Third, discarding the paradox as a reliable guide allows us to focus on what we do know about rational conventional deterrence and conflict. How can Russia best be deterred from widening the conventional conflict, either (again) beyond the Donbas in Ukraine, or to new fronts such as Moldova or the Baltics? While the assumption of the stability-instability paradox is that the nuclear balance can embolden a weaker nuclear state, the assumption of conventional deterrence leads to the opposite prediction – the weaker state will be cautious because of the conventional balance. Since there is no systematic evidence of such emboldened behavior, is it wise to build this assumption into our understanding of Russia’s current and future behaviour in this crisis? We think not.

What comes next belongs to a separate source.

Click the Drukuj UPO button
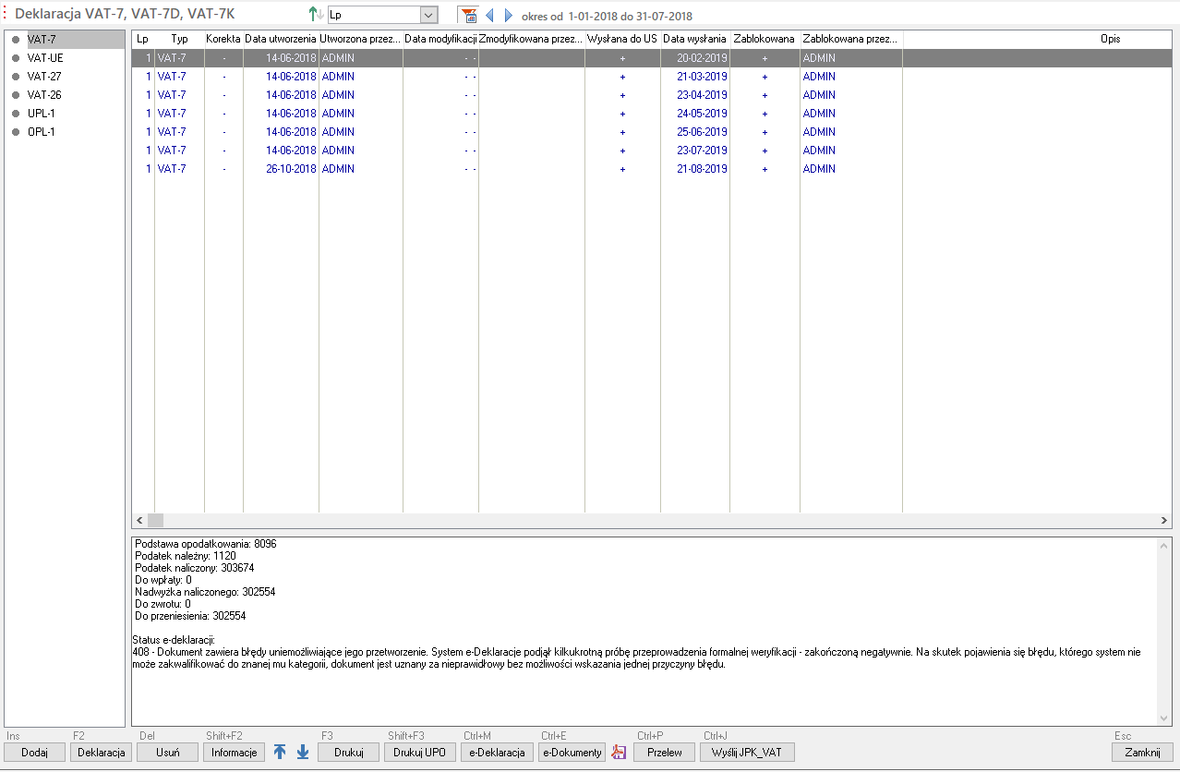The height and width of the screenshot is (772, 1180). [x=419, y=752]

Indeed, Russia seems to be treading very carefully, even while its conventional war seems to be failing to meet its objectives. Increasing the conventional military pressure – reducing expected benefits and increasing expected costs for Russia – while also taking care that Putin has a viable off-ramp in his domestic political context (as much as this is possible) might deter expansion of the war and also compel a faster end, given that Russia may be planning for a long war of attrition. Such an approach seems reasonable given the current evidence, and is consistent with the provision of advanced Western weapons systems, but it is not consistent with the stability-instability paradox’s assumption of an emboldened Russia leading to the necessity of restraint from the U.S. and NATO.
In this short analysis, while we provide what we believe are logically and empirically well-supported policy options resulting from ignoring the paradox, we certainly do not claim to examine all implications of a robust conventional deterrent strategy towards Russia. But we do claim that there is no systematic empirical evidence that the assumption of emboldened and risk-acceptant conventional conflict behavior of Russia is in some way caused by, or protected by, MAD. Whether Russia will back down or escalate to robust conventional signalling is a question that should be considered on the merits of the current situation and well-supported theory, not the claims of the stability-instability paradox.